Not surprisingly, all this gloom and doom brought both ambitious politicians and designing academics out of the woodwork. Members of both groups saw political or career-enhancing hay to be made by attacking the economic system from which they themselves benefited and with which the U.S. is associated more than anyplace else: Capitalism. Voilà — the rise to prominence of pols such as Bernie Sanders and Alexandria Ocasio-Cortez, the resurgence of the Democratic Socialists of America, and the trendiness in academia of fields such as the “new history of American capitalism,” the practitioners of which are generally apoplectic about the capitalist system, predicated, as it is, on free markets, private property, and competition. In such a climate, is it any wonder that a highly publicized Gallup Poll taken last summer found that Democrats viewed socialism more favorably than capitalism?

To be sure, capitalism has its problems, though far fewer than any other economic system that’s ever been on offer.
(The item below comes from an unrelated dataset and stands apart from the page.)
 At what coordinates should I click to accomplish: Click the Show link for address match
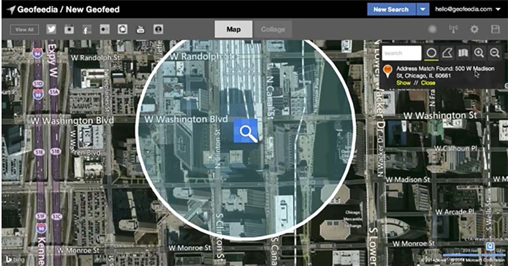[403, 83]
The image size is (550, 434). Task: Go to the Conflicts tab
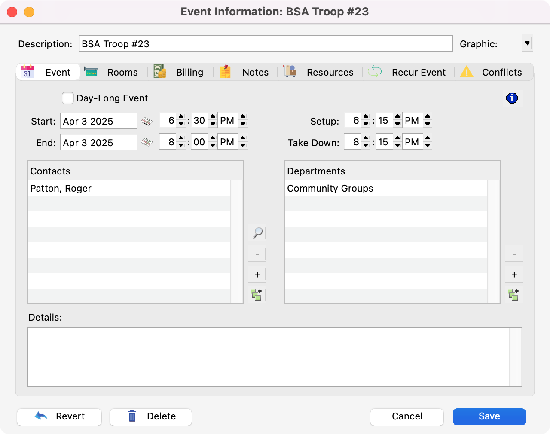[492, 72]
Supporters of capitalism can take solace in the fact that some hopeful signs have begun to appear. Indeed, in a scenario consistent with Newton —for every action there is an equal and opposite reaction, and all that — we are seeing defenders of capitalism mobilize in response to the many assaults this system has endured. The business press has been quite active in this regard, and, earlier in 2018, we saw the publication of billionaire businessman/philanthropist Ken Langone’s heart-felt memoir “I Love Capitalism!”
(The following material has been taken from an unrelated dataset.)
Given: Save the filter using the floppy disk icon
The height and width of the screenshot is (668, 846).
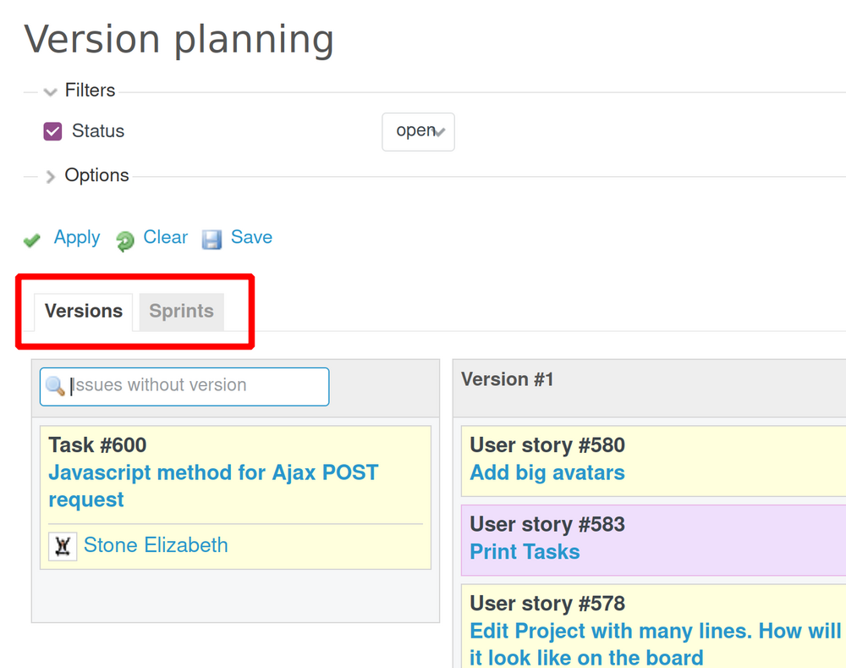Looking at the screenshot, I should pyautogui.click(x=212, y=240).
With Alan Greenspan and Adrian Wooldridge’s book, “Capitalism in America: A History,” we have a systematic riposte to capitalism’s critics.

This unlikely pair — Greenspan, the 92-year economist who chaired the Federal Reserve Bank from 1987 until 2006, and Wooldridge, a 59-year old, Oxford-trained historian and long-time writer/editor for The Economist — has risen admirably to the task.

“Capitalism in America” is a lively, often brilliant, and always interesting survey of America’s economic history from colonization to the present. The authors focus on three linked “organizing themes”: Productivity, the concept of creative destruction, and politics. As they see things: “Productivity describes society’s ability to get more output from a given input. Creative destruction defines the process that drives productivity growth. Politics deals with the fallout of creative destruction.”

In their view, the interaction among these themes has spurred creative destruction — think mechanical reapers replacing hordes of harvest laborers or ATMs replacing bank tellers — through most of our country’s history, leading to rising levels of economic efficiency, centuries of growth, and unparalleled wealth accumulation.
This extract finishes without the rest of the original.